Combien sont-ils à se mobiliser pour faire vivre le projet ? Selon Manuel, un convaincu de la première heure ayant développé le groupe de Sommières, « on n’a aucun moyen de le savoir. On est un mouvement et pas une structure et dans mouvement, il y a mouvant et vivant ».

En route pour la campagne
Depuis sa création il y a deux ans, le collectif, surfant sur les réseaux sociaux et le bouche-à-oreille, a essaimé de façon spontanée à l’approche des élections du mois de juin. À Montpellier, une petite quinzaine de personnes seulement se retrouve dans les cafés du centre-ville mais les idées fusent : « Mettre en place des permanences physiques pour expliquer les enjeux des lois », « s’appuyer sur des associations »… Nathalie, elle, est « super motivée pour aller voir les gens dans la rue ». La campagne de terrain se précise, là où les candidats #MAVOIX vont se retrouver confrontés à des politiques aguerris. Mais cela ne semble pas inquiéter les novices qui ne visent pas le même électorat : à Montpellier, le choix s’est porté sur la 2e circonscription, « celle avec le plus fort taux d’abstention puisque le collectif s’adresse à ceux qui sont dégoûtés de la politique ». D’ailleurs quel regard portent les députés conventionnels sur ces candidats d’un nouveau genre ? Sollicités, aucun n’a souhaité répondre.

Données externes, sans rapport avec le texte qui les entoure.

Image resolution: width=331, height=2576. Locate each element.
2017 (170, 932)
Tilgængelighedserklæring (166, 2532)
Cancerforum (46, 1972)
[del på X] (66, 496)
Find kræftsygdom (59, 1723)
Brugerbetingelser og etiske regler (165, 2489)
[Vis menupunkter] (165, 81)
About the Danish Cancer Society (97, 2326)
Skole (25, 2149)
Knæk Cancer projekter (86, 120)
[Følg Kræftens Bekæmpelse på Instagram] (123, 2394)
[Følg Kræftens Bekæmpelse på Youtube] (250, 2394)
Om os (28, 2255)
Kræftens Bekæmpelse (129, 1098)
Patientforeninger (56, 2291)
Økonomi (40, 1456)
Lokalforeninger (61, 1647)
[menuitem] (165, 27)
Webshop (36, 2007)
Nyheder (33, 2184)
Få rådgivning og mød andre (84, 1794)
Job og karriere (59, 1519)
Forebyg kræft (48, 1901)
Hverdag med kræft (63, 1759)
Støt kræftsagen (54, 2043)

patricePatrice, lui, a trouvé sa façon de faire campagne. Avec son âne Cadichon, il a entrepris une traversée de Saint-Chinian à Paris, où doit avoir lieu le tirage au sort. « Ce qui intéresse les gens, ce n’est pas moi, c’est l’âne, et si ça peut me permettre de faire de belles rencontres et de parler de #MAVOIX, tant mieux », raconte-t-il lors de son passage à Montpellier.

A gauche : Patrice et Cadichon, sur la route de la Vaquerie (34).
Au centre : élément de la communication efficace de #MAVOIX.
A droite : réunion à la brasserie Le Dôme, Montpellier.